**TO DO:** Below are the records; copy every line in them that holds the string "scrollbar".
***** INPUT DATA *****
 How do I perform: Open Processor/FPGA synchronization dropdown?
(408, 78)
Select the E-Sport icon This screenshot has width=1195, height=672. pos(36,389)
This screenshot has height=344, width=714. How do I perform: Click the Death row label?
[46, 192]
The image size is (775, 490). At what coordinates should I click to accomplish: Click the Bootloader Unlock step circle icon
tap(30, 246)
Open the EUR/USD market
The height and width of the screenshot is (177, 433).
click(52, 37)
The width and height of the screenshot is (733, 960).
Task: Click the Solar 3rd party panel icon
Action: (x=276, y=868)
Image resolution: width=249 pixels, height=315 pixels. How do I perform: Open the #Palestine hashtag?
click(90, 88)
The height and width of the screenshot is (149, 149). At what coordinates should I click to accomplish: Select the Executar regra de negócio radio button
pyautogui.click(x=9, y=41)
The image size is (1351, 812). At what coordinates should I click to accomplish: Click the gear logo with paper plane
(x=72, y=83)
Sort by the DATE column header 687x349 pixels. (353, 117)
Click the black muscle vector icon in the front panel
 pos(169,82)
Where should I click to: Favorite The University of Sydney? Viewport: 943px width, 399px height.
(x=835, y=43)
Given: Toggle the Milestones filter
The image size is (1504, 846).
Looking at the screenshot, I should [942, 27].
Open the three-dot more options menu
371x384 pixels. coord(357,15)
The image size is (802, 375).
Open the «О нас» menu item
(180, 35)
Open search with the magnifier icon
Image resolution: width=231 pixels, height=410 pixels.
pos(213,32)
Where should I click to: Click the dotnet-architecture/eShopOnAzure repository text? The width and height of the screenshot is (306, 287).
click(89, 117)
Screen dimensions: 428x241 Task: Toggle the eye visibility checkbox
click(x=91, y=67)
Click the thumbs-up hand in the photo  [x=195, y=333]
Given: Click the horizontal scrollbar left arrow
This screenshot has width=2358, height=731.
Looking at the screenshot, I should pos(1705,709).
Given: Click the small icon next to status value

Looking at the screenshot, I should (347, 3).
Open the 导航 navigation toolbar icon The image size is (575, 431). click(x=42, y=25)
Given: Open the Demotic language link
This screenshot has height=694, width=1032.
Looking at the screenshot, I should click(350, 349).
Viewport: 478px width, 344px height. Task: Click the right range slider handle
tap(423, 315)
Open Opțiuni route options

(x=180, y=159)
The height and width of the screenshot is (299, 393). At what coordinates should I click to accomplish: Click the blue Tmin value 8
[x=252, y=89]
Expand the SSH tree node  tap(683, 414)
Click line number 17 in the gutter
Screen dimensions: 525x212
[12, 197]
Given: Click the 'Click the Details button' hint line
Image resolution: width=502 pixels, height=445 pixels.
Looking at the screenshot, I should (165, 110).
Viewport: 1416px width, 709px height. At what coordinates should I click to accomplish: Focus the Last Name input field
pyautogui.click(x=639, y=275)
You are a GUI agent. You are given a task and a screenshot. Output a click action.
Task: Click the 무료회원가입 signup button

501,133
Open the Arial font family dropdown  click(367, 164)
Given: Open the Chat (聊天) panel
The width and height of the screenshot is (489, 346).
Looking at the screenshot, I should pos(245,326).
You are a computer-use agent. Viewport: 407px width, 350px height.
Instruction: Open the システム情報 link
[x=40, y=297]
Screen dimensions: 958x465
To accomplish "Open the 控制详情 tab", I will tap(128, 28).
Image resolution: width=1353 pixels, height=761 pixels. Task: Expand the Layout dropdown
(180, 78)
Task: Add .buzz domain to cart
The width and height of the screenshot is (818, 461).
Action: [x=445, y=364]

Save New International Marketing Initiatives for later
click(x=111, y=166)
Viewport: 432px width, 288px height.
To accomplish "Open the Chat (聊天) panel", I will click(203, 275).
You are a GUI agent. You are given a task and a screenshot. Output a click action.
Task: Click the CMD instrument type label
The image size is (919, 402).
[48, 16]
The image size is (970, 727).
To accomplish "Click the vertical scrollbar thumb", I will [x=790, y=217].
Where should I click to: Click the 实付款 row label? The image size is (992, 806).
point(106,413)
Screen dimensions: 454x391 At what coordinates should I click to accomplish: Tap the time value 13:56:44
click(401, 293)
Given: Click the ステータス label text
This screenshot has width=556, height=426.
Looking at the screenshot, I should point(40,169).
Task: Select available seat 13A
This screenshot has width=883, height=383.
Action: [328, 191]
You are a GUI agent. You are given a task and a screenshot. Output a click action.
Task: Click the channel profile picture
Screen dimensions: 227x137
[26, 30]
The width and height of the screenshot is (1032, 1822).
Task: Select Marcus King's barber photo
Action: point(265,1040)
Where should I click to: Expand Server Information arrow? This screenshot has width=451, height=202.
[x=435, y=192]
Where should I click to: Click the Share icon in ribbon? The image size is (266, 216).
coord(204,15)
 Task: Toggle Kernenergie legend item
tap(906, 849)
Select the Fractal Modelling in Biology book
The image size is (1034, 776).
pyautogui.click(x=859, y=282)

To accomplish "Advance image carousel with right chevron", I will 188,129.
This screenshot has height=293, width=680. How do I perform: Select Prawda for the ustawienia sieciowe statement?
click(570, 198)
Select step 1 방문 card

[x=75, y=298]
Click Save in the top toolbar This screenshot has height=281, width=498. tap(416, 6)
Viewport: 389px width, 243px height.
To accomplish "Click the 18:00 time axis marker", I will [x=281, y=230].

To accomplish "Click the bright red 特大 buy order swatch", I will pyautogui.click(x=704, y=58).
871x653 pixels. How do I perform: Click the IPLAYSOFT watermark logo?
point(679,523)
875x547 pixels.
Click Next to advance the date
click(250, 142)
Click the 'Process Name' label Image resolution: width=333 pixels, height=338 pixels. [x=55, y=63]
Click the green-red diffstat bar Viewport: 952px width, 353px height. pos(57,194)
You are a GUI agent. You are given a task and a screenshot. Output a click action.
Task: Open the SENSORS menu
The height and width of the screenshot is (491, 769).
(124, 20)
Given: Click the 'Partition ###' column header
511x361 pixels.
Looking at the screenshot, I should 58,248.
*****
**ANSWER SPACE:**
Given: Click the horizontal scrollbar left arrow
To accomplish "Click the vertical scrollbar thumb", I will [x=790, y=217].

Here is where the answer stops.